- QUOTED TEXT:

========================================

Let's take a look to the dataframe scheme

In [2]:
nycflights.printSchema()

root
 |-- Date: timestamp (nullable = true)
 |-- DayOfWeek: long (nullable = true)
 |-- DepTime: double (nullable = true)
 |-- CRSDepTime: long (nullable = true)
 |-- ArrTime: double (nullable = true)
 |-- CRSArrTime: long (nullable = true)
 |-- UniqueCarrier: string (nullable = true)
 |-- FlightNum: long (nullable = true)
 |-- ActualElapsedTime: double (nullable = true)
 |-- CRSElapsedTime: double (nullable = true)
 |-- AirTime: double (nullable = true)
 |-- ArrDelay: double (nullable = true)
 |-- DepDelay: double (nullable = true)
 |-- Origin: string (nullable = true)
 |-- Dest: string (nullable = true)

========================================

- COLLECTED MATERIAL:

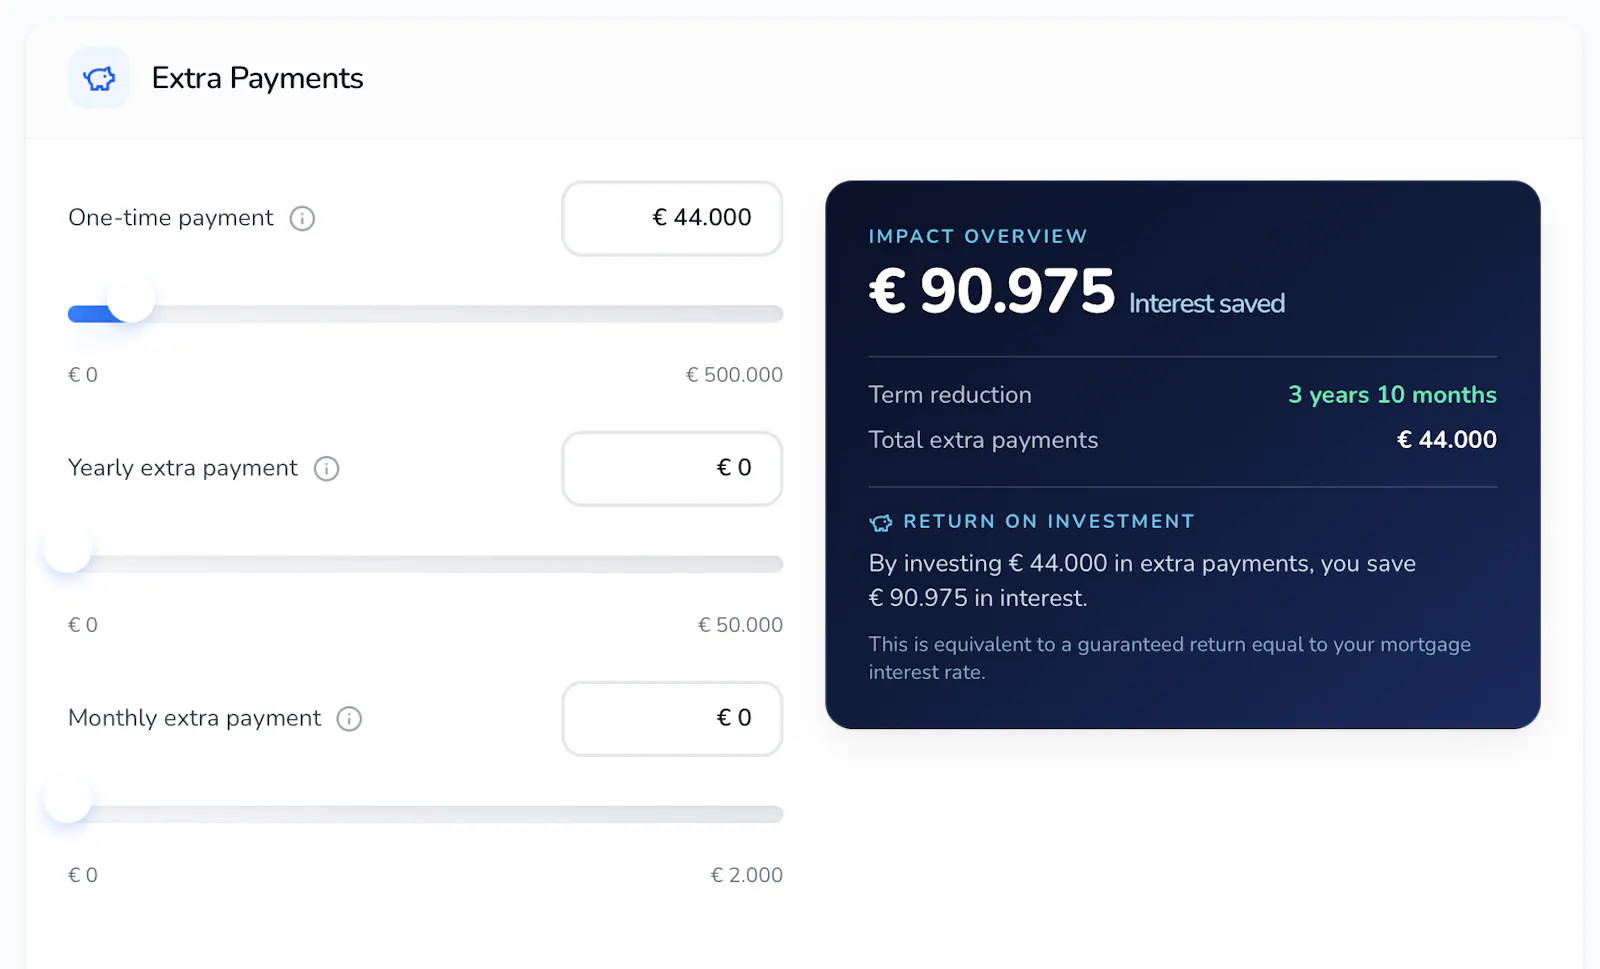Open info tooltip for Yearly extra payment

click(327, 468)
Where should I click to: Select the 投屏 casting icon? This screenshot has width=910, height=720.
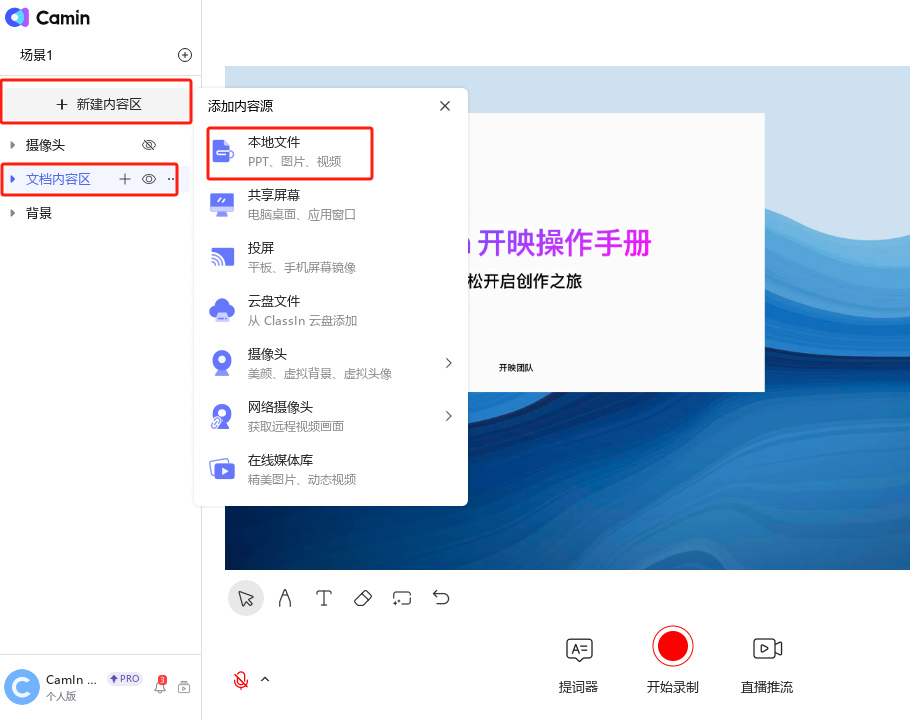click(222, 257)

========================================

- DIRECTION:
Can you carry the nycflights dataframe walkthrough forward from its last line? The listing is separate material from the nycflights dataframe walkthrough.

- EXERCISE RESULT:
 |-- Distance: double (nullable = true)
 |-- TaxiIn: double (nullable = true)
 |-- TaxiOut: double (nullable = true)
 |-- Cancelled: boolean (nullable = true)
 |-- Diverted: long (nullable = true)
 |-- __null_dask_index__: long (nullable = true)



Let's group and aggregate `groupBy()` will group one or more DF columns and prep them for aggregration functions

In [2]:
(nycflights
 .groupby('Origin') # creates 'GroupedData'
 .count() # creates a new column with aggregate `count` values
 .show())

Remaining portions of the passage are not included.